* Directions for this task: Write the data below out again, unchanged.
======== Listed entries ========
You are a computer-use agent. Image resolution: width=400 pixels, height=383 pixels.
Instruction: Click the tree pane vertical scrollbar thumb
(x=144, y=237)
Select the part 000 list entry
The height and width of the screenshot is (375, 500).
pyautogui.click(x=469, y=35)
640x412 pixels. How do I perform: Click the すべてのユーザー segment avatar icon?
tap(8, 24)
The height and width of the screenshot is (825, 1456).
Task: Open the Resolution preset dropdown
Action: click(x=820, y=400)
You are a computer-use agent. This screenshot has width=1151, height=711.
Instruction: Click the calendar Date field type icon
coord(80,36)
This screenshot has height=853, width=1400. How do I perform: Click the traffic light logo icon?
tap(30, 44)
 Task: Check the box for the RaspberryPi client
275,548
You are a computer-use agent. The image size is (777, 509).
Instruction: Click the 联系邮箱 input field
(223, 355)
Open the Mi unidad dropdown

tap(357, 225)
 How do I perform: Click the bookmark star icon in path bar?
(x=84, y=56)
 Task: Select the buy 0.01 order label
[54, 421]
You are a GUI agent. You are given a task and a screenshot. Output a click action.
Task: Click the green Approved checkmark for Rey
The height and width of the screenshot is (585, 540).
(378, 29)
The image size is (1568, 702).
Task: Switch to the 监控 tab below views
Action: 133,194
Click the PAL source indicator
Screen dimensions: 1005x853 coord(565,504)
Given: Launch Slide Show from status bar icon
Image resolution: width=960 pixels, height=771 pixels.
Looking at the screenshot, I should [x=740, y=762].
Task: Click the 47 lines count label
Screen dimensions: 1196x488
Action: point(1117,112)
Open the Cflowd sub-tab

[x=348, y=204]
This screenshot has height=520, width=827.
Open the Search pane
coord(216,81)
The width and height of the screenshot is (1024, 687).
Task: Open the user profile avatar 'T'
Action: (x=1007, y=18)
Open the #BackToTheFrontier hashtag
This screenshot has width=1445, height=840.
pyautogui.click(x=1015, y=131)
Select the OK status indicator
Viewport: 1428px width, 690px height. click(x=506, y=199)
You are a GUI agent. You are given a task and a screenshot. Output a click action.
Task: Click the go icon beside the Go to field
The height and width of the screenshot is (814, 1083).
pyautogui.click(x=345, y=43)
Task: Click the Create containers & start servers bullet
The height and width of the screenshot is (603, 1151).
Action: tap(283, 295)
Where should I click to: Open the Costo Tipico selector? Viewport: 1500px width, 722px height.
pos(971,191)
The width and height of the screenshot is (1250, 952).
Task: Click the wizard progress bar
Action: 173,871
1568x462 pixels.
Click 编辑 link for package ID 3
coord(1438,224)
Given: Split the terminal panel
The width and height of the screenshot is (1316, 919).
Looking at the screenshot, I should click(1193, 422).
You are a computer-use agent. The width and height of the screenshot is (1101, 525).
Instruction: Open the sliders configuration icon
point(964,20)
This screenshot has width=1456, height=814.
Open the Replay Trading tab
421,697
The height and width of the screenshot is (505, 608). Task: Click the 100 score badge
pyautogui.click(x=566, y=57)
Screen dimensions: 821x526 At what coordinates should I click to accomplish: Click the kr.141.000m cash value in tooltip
========
* Written solution:
You are a computer-use agent. Image resolution: width=400 pixels, height=383 pixels.
Instruction: Click the tree pane vertical scrollbar thumb
(x=144, y=237)
Select the part 000 list entry
The height and width of the screenshot is (375, 500).
pyautogui.click(x=469, y=35)
640x412 pixels. How do I perform: Click the すべてのユーザー segment avatar icon?
tap(8, 24)
The height and width of the screenshot is (825, 1456).
Task: Open the Resolution preset dropdown
Action: click(x=820, y=400)
You are a computer-use agent. This screenshot has width=1151, height=711.
Instruction: Click the calendar Date field type icon
coord(80,36)
This screenshot has height=853, width=1400. How do I perform: Click the traffic light logo icon?
tap(30, 44)
 Task: Check the box for the RaspberryPi client
275,548
You are a computer-use agent. The image size is (777, 509).
Instruction: Click the 联系邮箱 input field
(223, 355)
Open the Mi unidad dropdown

tap(357, 225)
 How do I perform: Click the bookmark star icon in path bar?
(x=84, y=56)
 Task: Select the buy 0.01 order label
[54, 421]
You are a GUI agent. You are given a task and a screenshot. Output a click action.
Task: Click the green Approved checkmark for Rey
The height and width of the screenshot is (585, 540).
(378, 29)
The image size is (1568, 702).
Task: Switch to the 监控 tab below views
Action: 133,194
Click the PAL source indicator
Screen dimensions: 1005x853 coord(565,504)
Given: Launch Slide Show from status bar icon
Image resolution: width=960 pixels, height=771 pixels.
Looking at the screenshot, I should [x=740, y=762].
Task: Click the 47 lines count label
Screen dimensions: 1196x488
Action: point(1117,112)
Open the Cflowd sub-tab

[x=348, y=204]
This screenshot has height=520, width=827.
Open the Search pane
coord(216,81)
The width and height of the screenshot is (1024, 687).
Task: Open the user profile avatar 'T'
Action: (x=1007, y=18)
Open the #BackToTheFrontier hashtag
This screenshot has width=1445, height=840.
pyautogui.click(x=1015, y=131)
Select the OK status indicator
Viewport: 1428px width, 690px height. click(x=506, y=199)
You are a GUI agent. You are given a task and a screenshot. Output a click action.
Task: Click the go icon beside the Go to field
The height and width of the screenshot is (814, 1083).
pyautogui.click(x=345, y=43)
Task: Click the Create containers & start servers bullet
The height and width of the screenshot is (603, 1151).
Action: tap(283, 295)
Where should I click to: Open the Costo Tipico selector? Viewport: 1500px width, 722px height.
pos(971,191)
The width and height of the screenshot is (1250, 952).
Task: Click the wizard progress bar
Action: 173,871
1568x462 pixels.
Click 编辑 link for package ID 3
coord(1438,224)
Given: Split the terminal panel
The width and height of the screenshot is (1316, 919).
Looking at the screenshot, I should click(1193, 422).
You are a computer-use agent. The width and height of the screenshot is (1101, 525).
Instruction: Open the sliders configuration icon
point(964,20)
This screenshot has width=1456, height=814.
Open the Replay Trading tab
421,697
The height and width of the screenshot is (505, 608). Task: Click the 100 score badge
pyautogui.click(x=566, y=57)
Screen dimensions: 821x526 At what coordinates should I click to accomplish: Click the kr.141.000m cash value in tooltip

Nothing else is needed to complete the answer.